Dataset content:

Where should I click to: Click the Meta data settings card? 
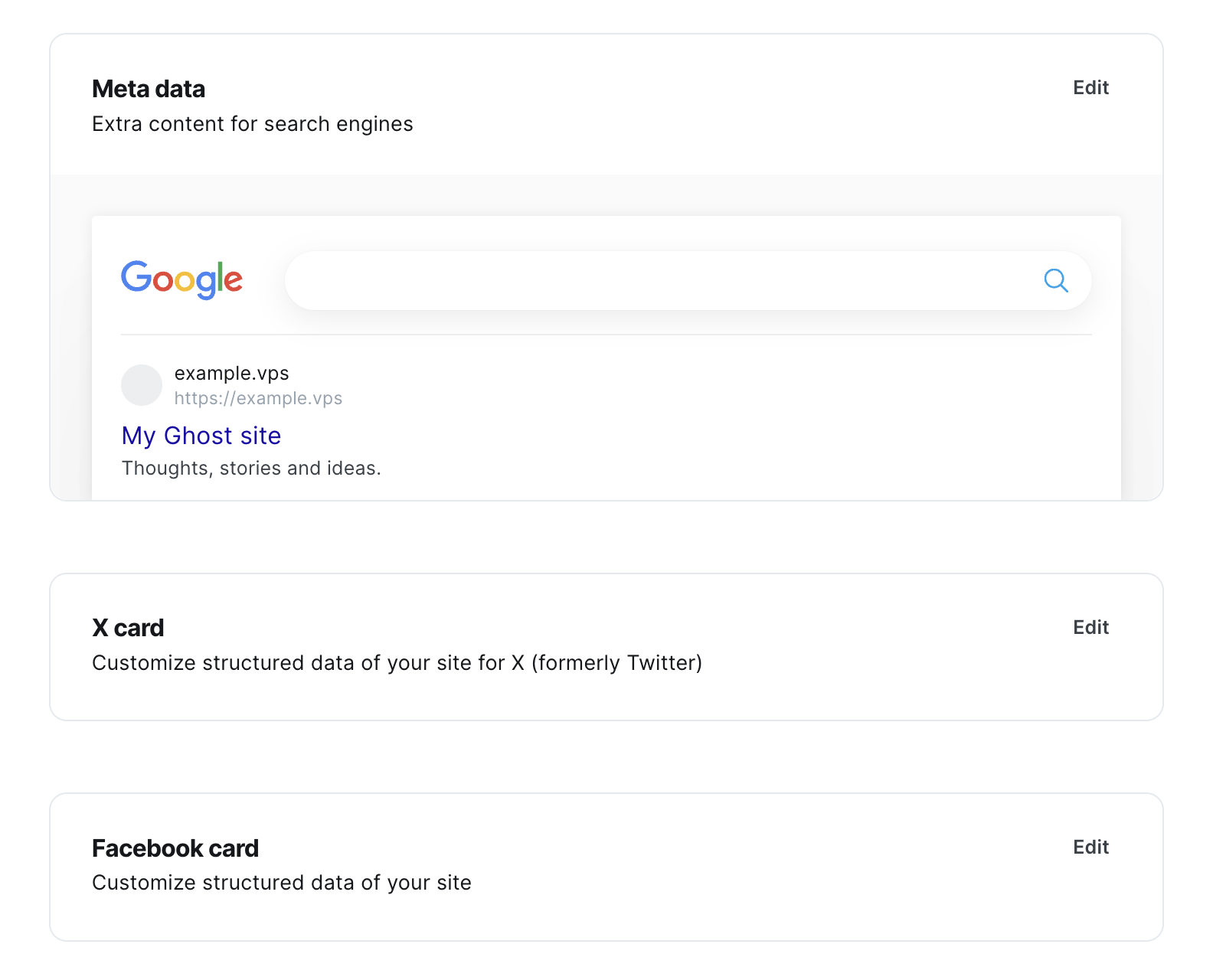tap(606, 107)
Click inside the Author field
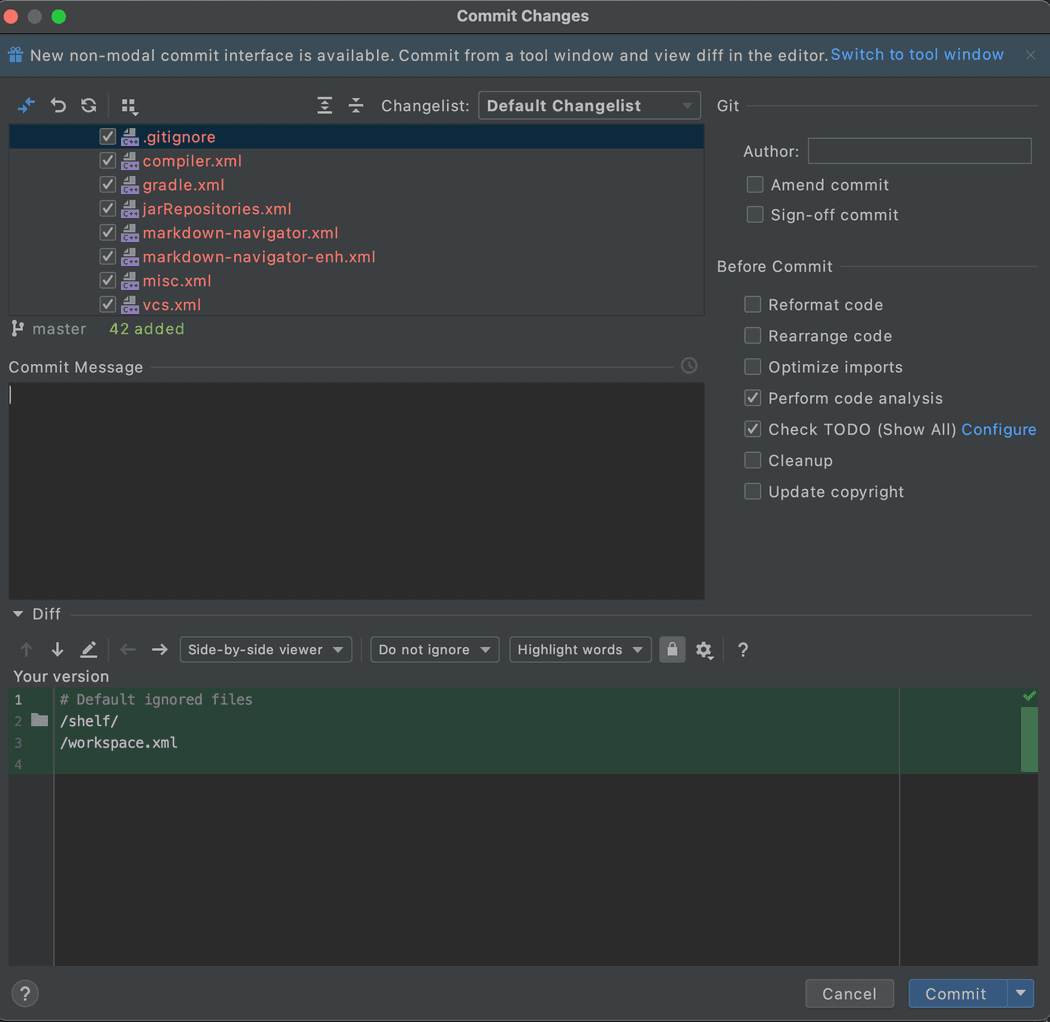Viewport: 1050px width, 1022px height. (918, 150)
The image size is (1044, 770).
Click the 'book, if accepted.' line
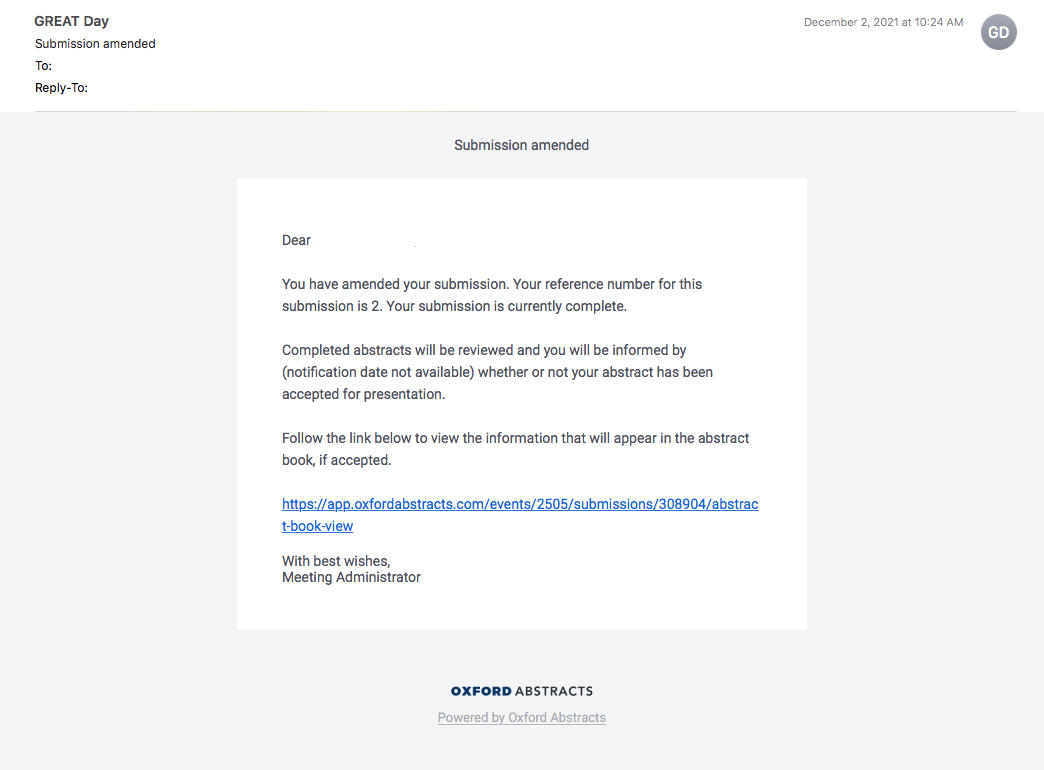[336, 460]
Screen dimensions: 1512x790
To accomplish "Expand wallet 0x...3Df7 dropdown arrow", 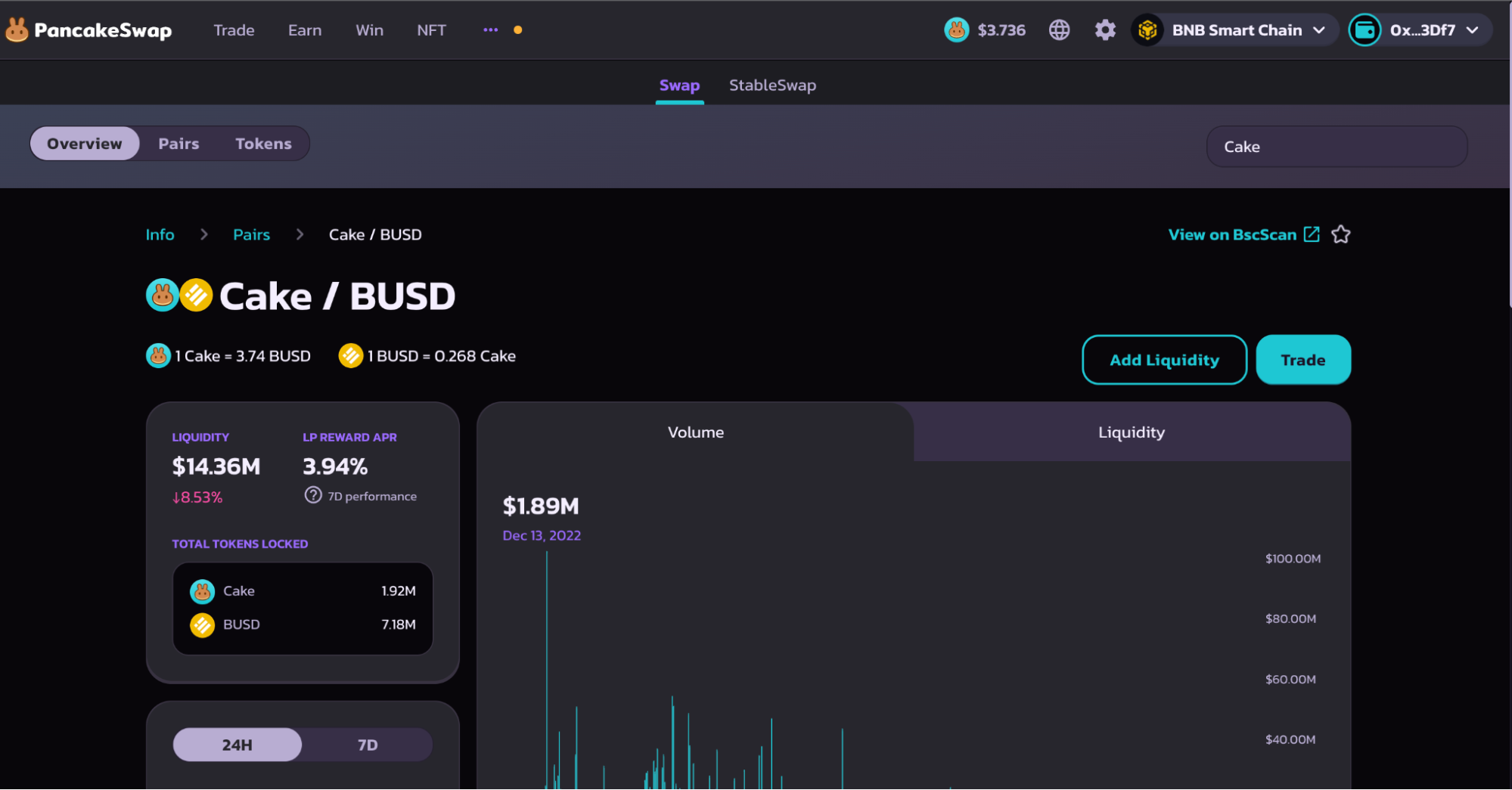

Exercise:
Your task is to reproduce exactly the lines from the one with "Click the 'book, if accepted.' line" to the end of the material, both included, with the pictures left out.

Written answer:
Click the 'book, if accepted.' line
[336, 460]
Screen dimensions: 1512x790
To accomplish "Expand wallet 0x...3Df7 dropdown arrow", 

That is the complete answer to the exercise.